No início da pandemia do vírus chinês, a orientação das “brilhantes” autoridades era para que o cidadão ficasse em casa para evitar mais contaminação. Ordens nefastas que destruíram empregos formais e informais, abalou a economia, e no final não evitou a morte de quase 700 mil brasileiros, vítimas da Covid ou com a Covid. Ninguém conseguiu detalhar até hoje.

Hoje, essas mesmas autoridades determinaram que durante os dias de carnaval e quarta-feira de cinzas haverá expediente nos ambientes de trabalho. Todos nas ruas. O fique em casa nesse momento é fator de risco. Porque sem ocupação laboral, o folião inconsciente pode despertar para a festa. Não é questão de saúde. É política. Um exercício de controle social.

Com o pessoal da resistência cultural, surge este ano o “cripto-carnavalesco”. Aquele que não pode expandir-se nesses dias de momo. Nada de fantasia, só a permitida máscara de proteção customizada ou não, fones nos ouvidos sintonizados em frevos e passinhos discretos da nossa tradicional dança em lugares discretos, longe do público.

Outros que resistem à “ordem unida” do governador e prefeito do PSB ficam em casa. Mas ligam o som alto com Alceu, Elba, Maestro Duda, Spock, arriscando-se a serem incomodados pelo vizinho “xiita” ou um PM à sua porta.

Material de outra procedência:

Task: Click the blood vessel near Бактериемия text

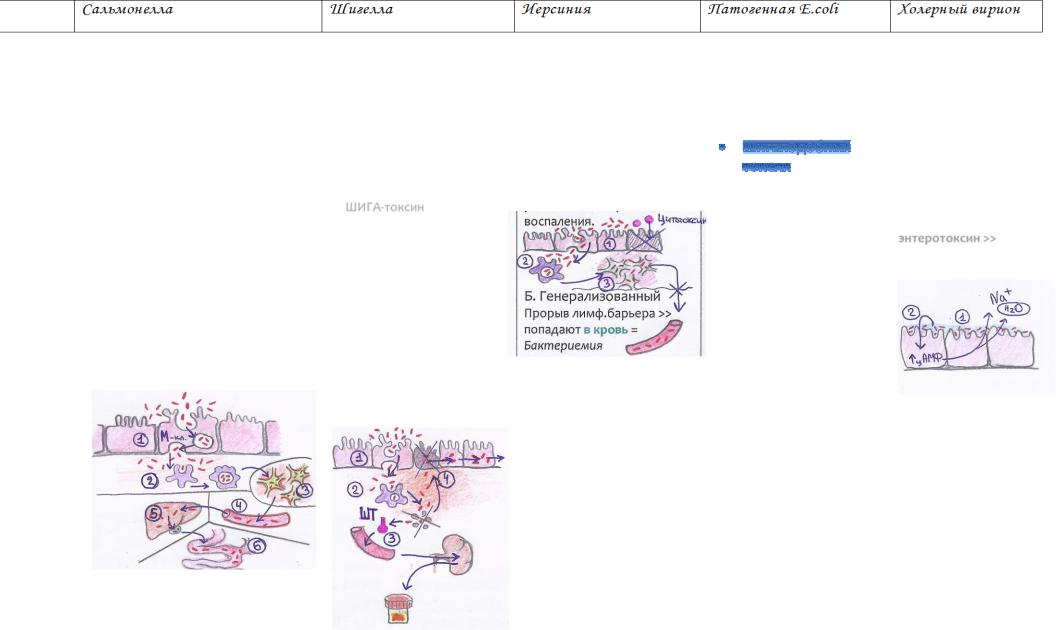Action: tap(654, 338)
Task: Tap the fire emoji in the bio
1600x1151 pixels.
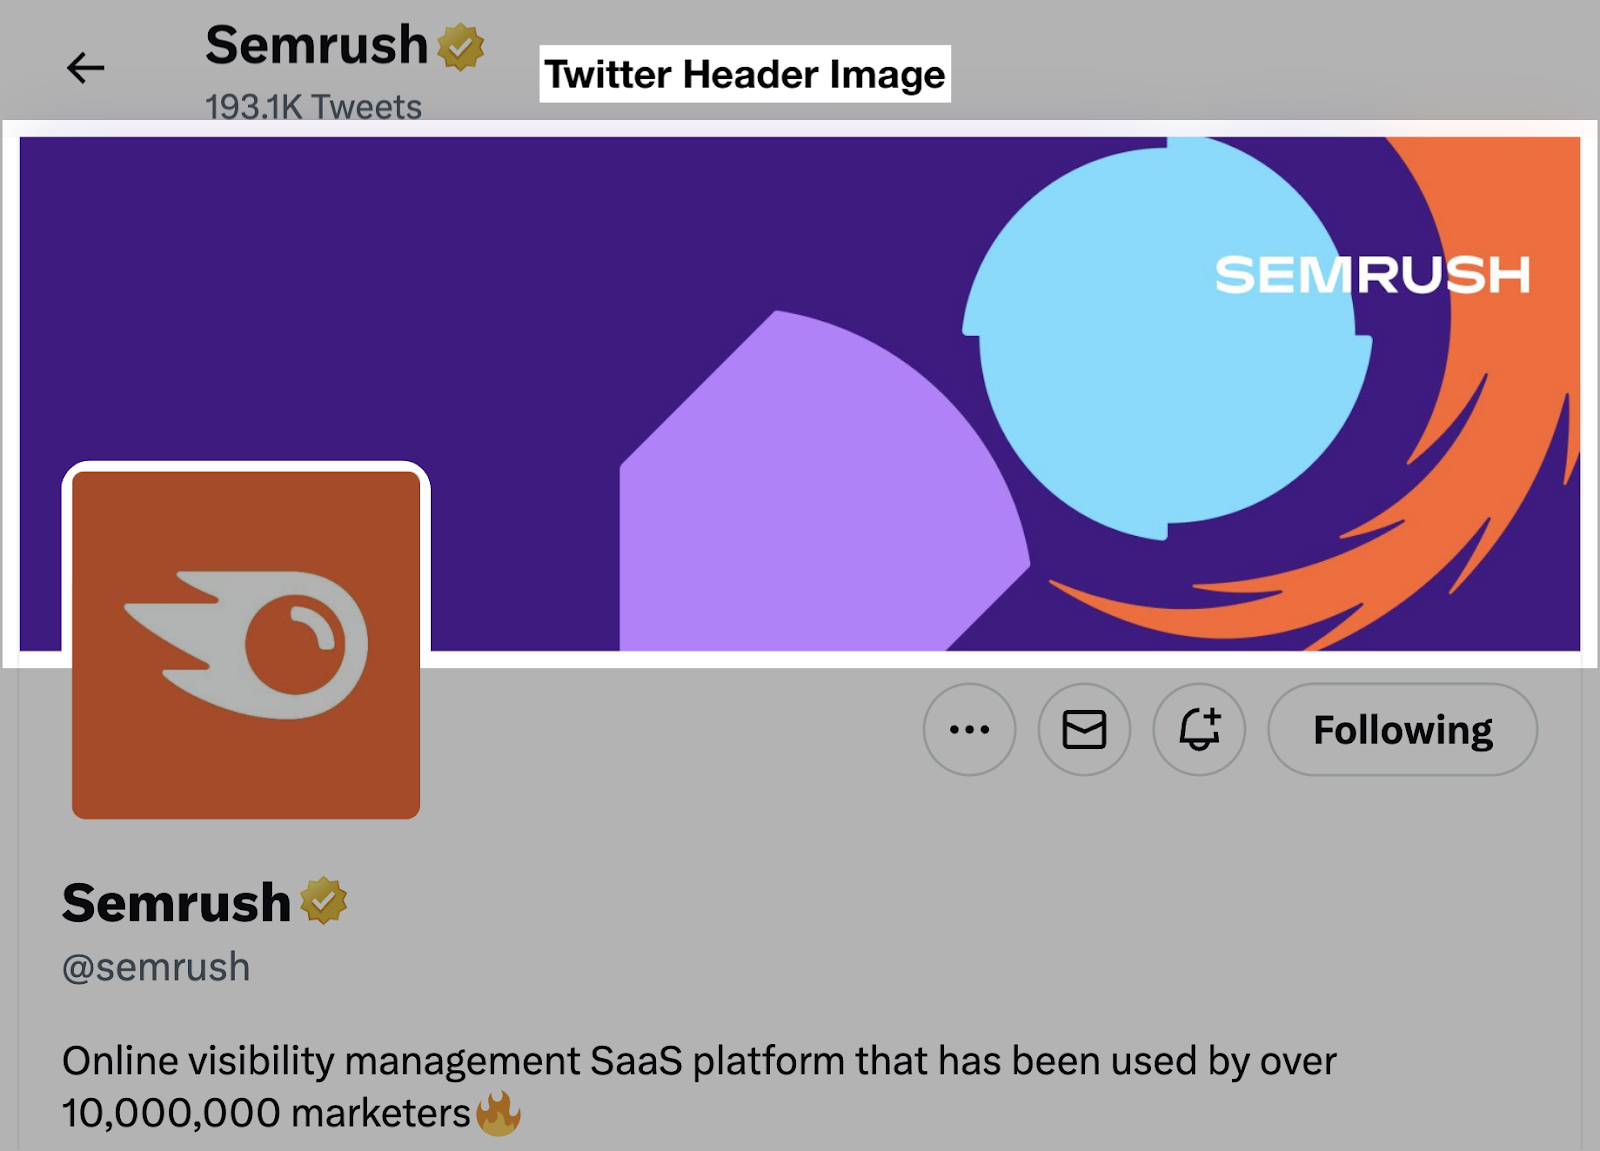Action: click(498, 1111)
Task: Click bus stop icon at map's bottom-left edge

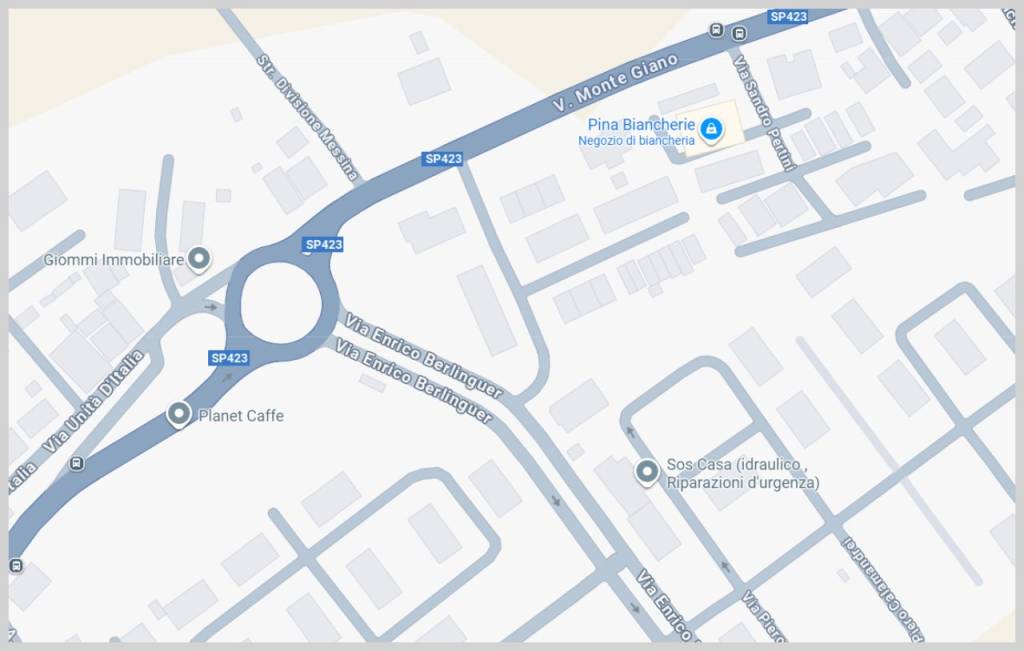Action: pyautogui.click(x=16, y=565)
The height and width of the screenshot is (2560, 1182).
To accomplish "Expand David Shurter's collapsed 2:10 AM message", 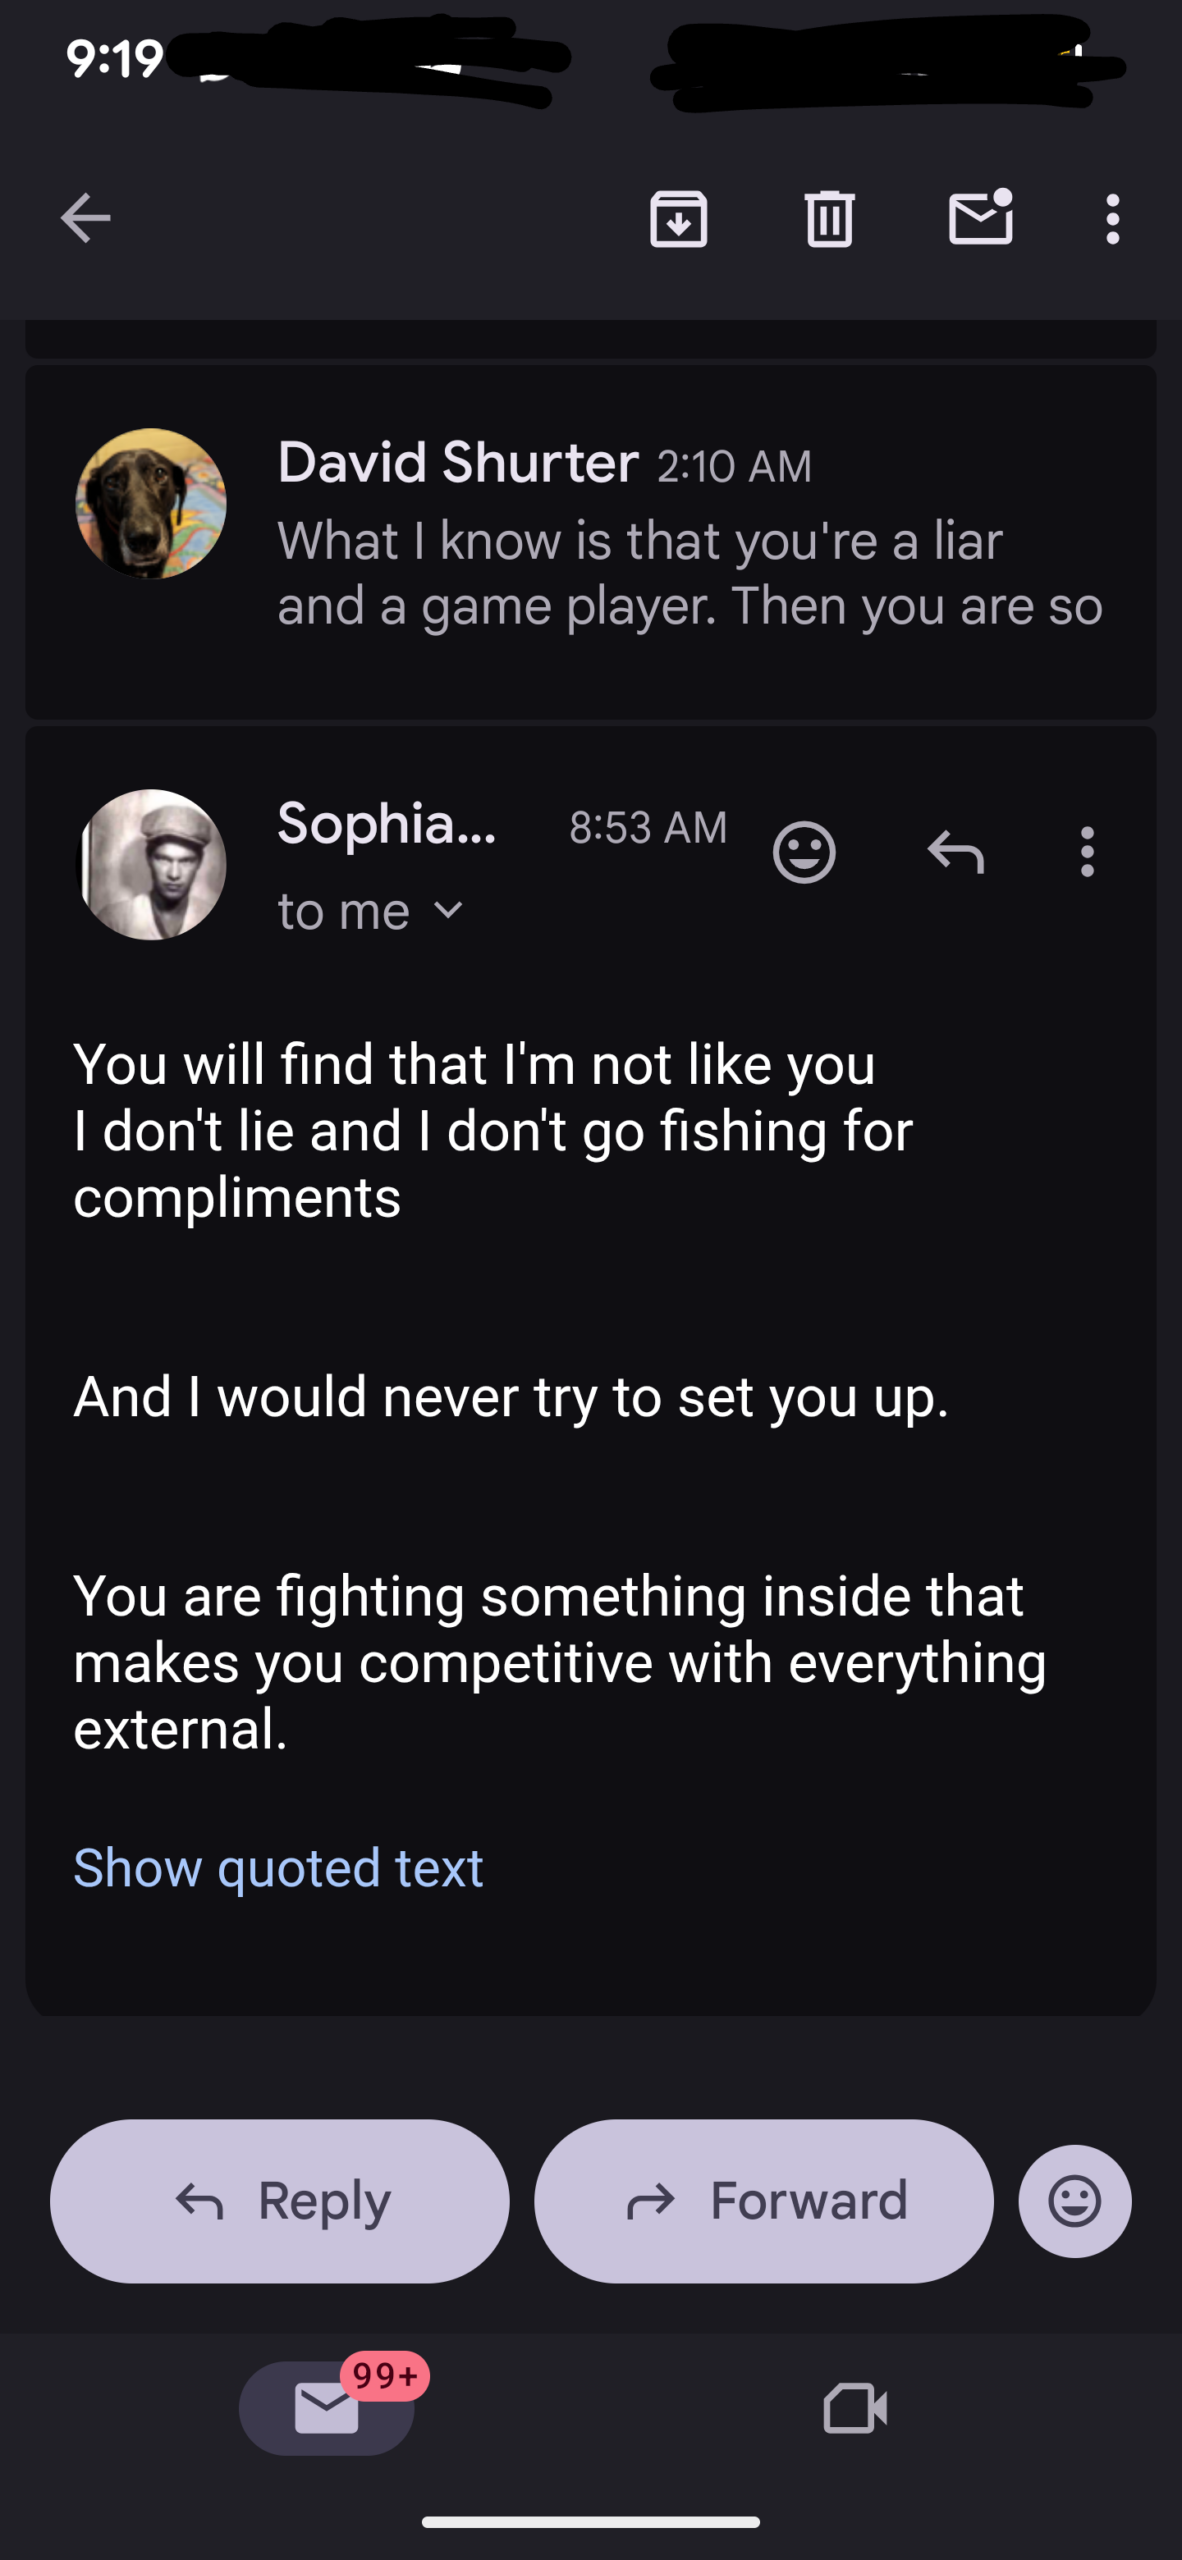I will pyautogui.click(x=690, y=540).
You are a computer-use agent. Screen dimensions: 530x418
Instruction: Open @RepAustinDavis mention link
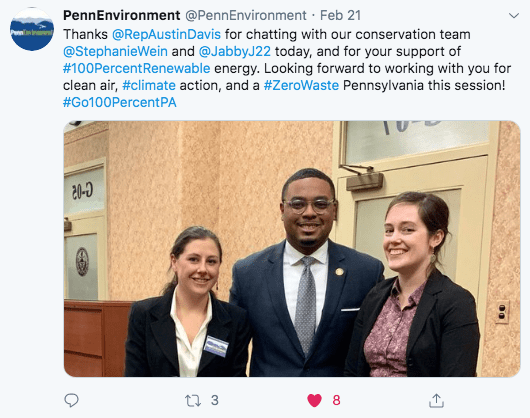click(166, 34)
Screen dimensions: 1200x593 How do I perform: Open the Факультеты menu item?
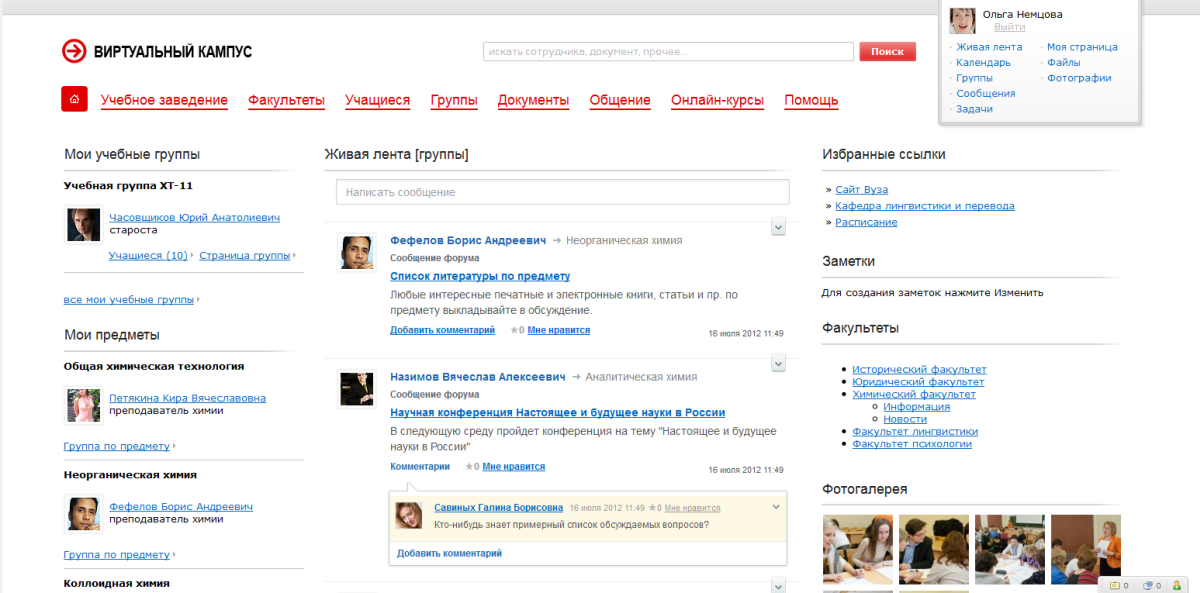[286, 100]
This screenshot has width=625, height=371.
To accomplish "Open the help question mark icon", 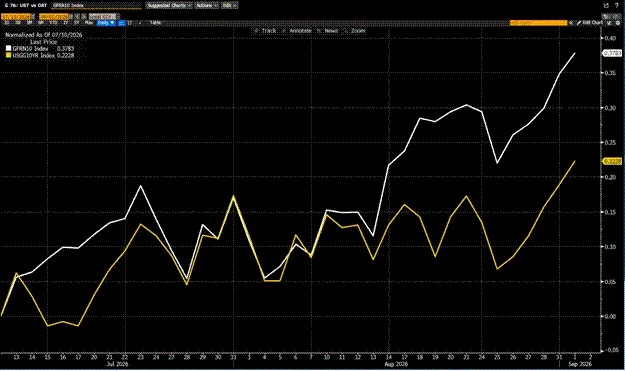I will click(x=617, y=5).
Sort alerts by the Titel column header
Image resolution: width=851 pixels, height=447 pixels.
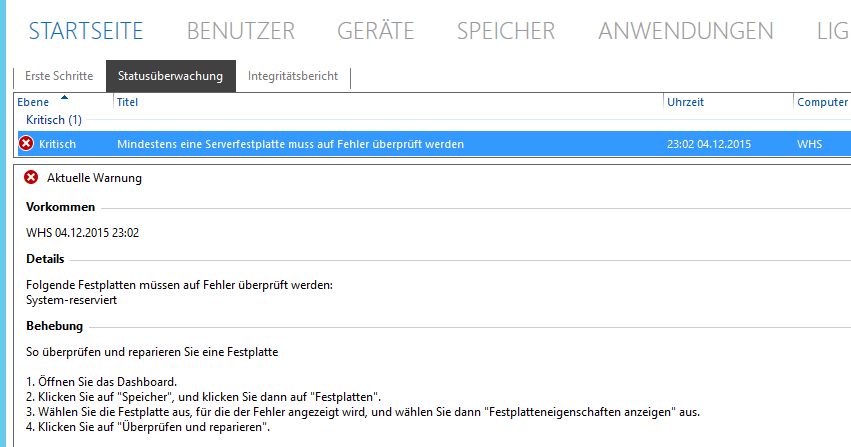127,103
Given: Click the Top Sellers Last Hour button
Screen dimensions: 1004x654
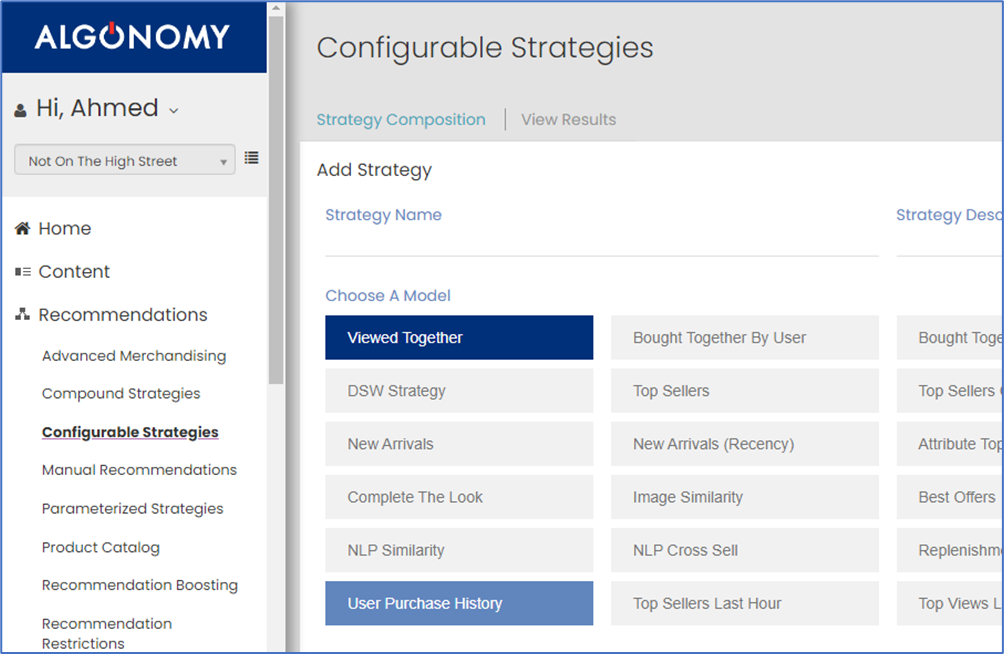Looking at the screenshot, I should point(744,604).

Mas vale a pena quando a alma não é pequena e o fervor carnavalesco, entranhado nos pernambucanos, canta mais alto:

“Este não ano vai ser igual aquele que passou. Eu não brinquei. Você também não brincou. Aquela fantasia que eu comprei ficou guardada. E a sua também, ficou pendurada. Mas este ano, está combinado, nós vamos brincar separados”.

A marchinha carnavalesca de Jorge de Castro e Geraldo Pereira, “Até quarta-feira”, não acertou o ano. Em 2022, os namorados também não vão brincar, nem juntos e nem separados. As fantasias vão continuar guardadas e penduradas.

Festa liberada no período de Carnaval só em Londres, onde o primeiro-ministro britânico Boris Johnson pôs fim a todas as restrições covidianas. E definiu o momento, no fim do inverno europeu, como propício apenas para uma gripe, sem carga pandêmica. Liberou geral, mas quem vai brincar o carnaval na capital inglesa? Lá tem rainha de verdade, mas não a nossa majestade do Maracatu. E a realeza britânica prefere mais um dobrado militar do que os acordes do frevo.

Mas no Carnaval de 2023 vai ser diferente. Oportunidade para se esbaldar, entregar alegremente a alma aos festejos, sem restrições ou distanciamentos sociais. Há quem acredite que assim ocorrerá no próximo ano. Isto é, se não estiver circulando a vigésima variante do vírus chinês, que lhe obrigue a tomar a quadragésima dose de vacina – duas por variante –, o uso da máscara não carnavalesca e na pochete o passaporte vacinal. Sem ele o folião não compra nem cerveja. Tempo de uma longa quarta-feira de cinzas. É isso.